When Language Overwrites Vision: Over-Alignment and Geometric Debiasing in Vision-Language Models
Researchers identify a fundamental geometric flaw in decoder-based Vision-Language Models where visual embeddings become over-aligned with linguistic patterns, causing systematic hallucinations. The study introduces quantitative methods to characterize this bias and proposes training-free and fine-tuning solutions that reduce hallucinations across multiple benchmarks without computational overhead.
Vision-Language Models have become critical infrastructure for high-stakes applications, yet their tendency to hallucinate—confidently describing non-existent visual content—represents a significant reliability gap. This research moves beyond treating hallucinations as isolated failures and instead identifies a root geometric cause: the over-alignment of visual embeddings with text manifolds creates a statistical linguistic bias that systematically dominates over fine-grained visual information. The mechanistic approach here is notable because it traces the problem to universal, dataset-agnostic properties of text subspaces, suggesting the issue is structural rather than data-dependent.
This work addresses a critical limitation in prior approaches. Previous solutions either aggressively closed the modality gap or relied on expensive black-box decoding strategies without addressing underlying mechanisms. By demonstrating that linguistic bias concentrates in top principal components of a text subspace, the researchers enable targeted interventions. The dual solution—a training-free inference method and a bias-aware fine-tuning paradigm—demonstrates flexibility in deployment contexts, with the inference variant offering particular value for practitioners unable to retrain models.

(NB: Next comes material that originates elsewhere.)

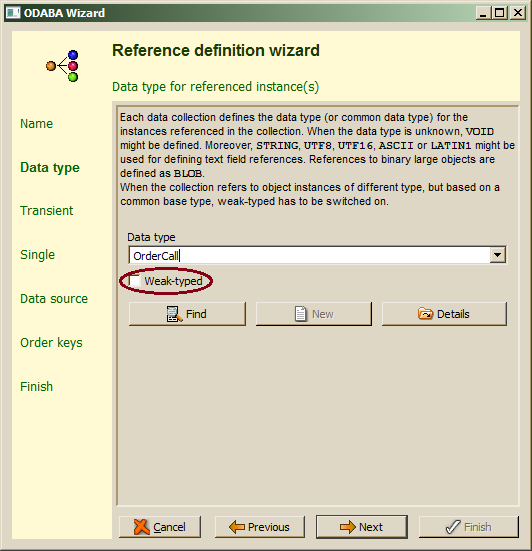Select the Finish step in sidebar
Viewport: 532px width, 551px height.
coord(37,387)
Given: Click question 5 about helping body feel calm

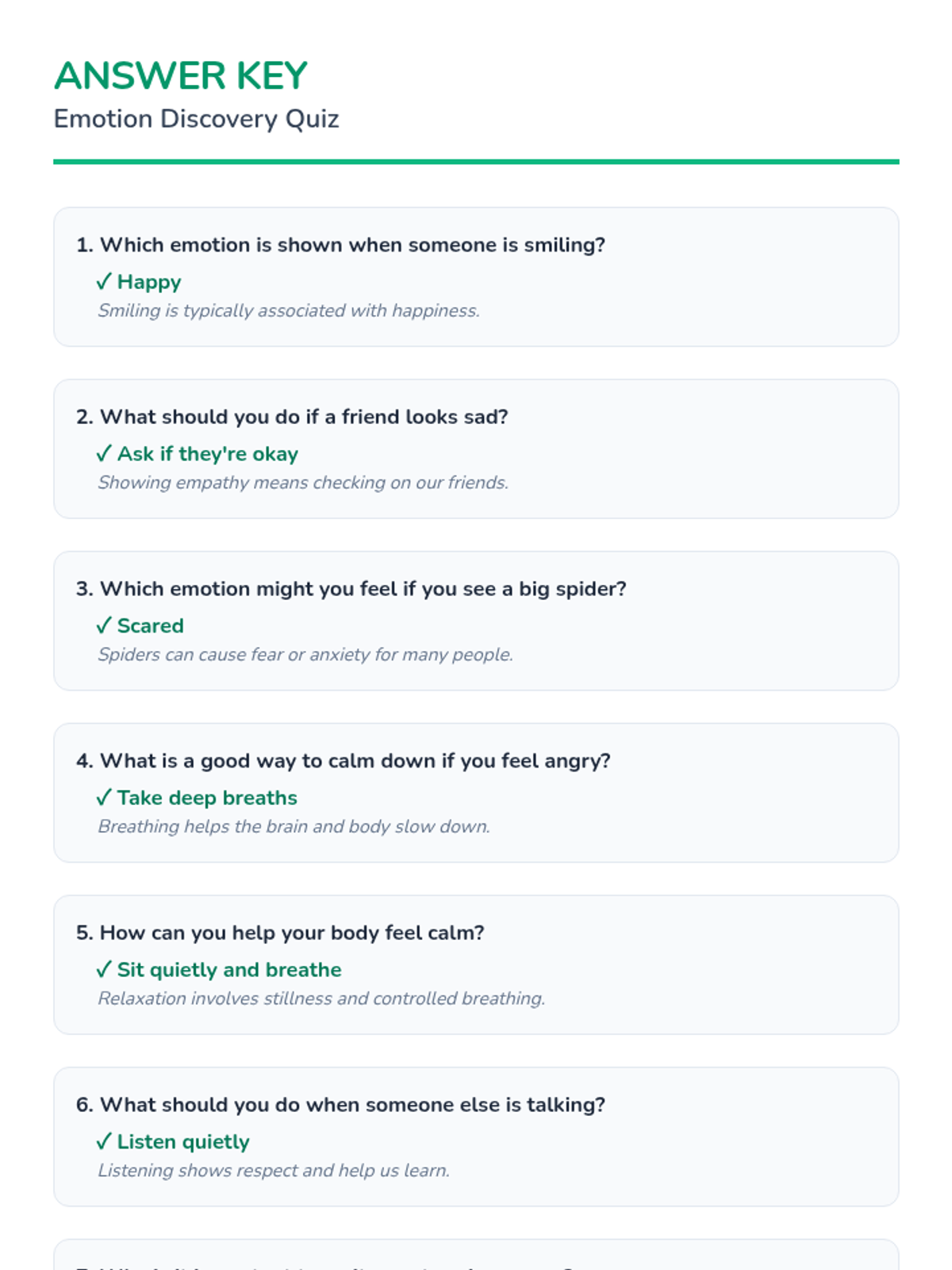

The practical implications extend across medical imaging, autonomous systems, and other high-stakes domains where hallucination errors carry significant costs. Improvements across POPE, CHAIR, and AMBER benchmarks plus stronger CLAIR scores on long-form captioning suggest broad applicability. For developers integrating VLMs into production systems, these techniques offer immediate gains without retraining costs. The research advances the field's ability to understand and mitigate failure modes in multimodal AI, establishing precedent for mechanistic approaches to model reliability rather than black-box mitigation strategies.
- →Vision-Language Models hallucinate due to geometric over-alignment between visual and text embeddings, not fundamental data limitations.
- →Linguistic bias concentrates predictably in top principal components of universal text subspaces, enabling targeted removal strategies.
- →Proposed training-free inference method reduces hallucinations with zero computational overhead compared to base models.
- →Solutions improve performance across multiple hallucination benchmarks (POPE, CHAIR, AMBER) and long-form captioning tasks.
- →Research enables practical deployment options for both resource-constrained and fine-tuning-capable practitioners.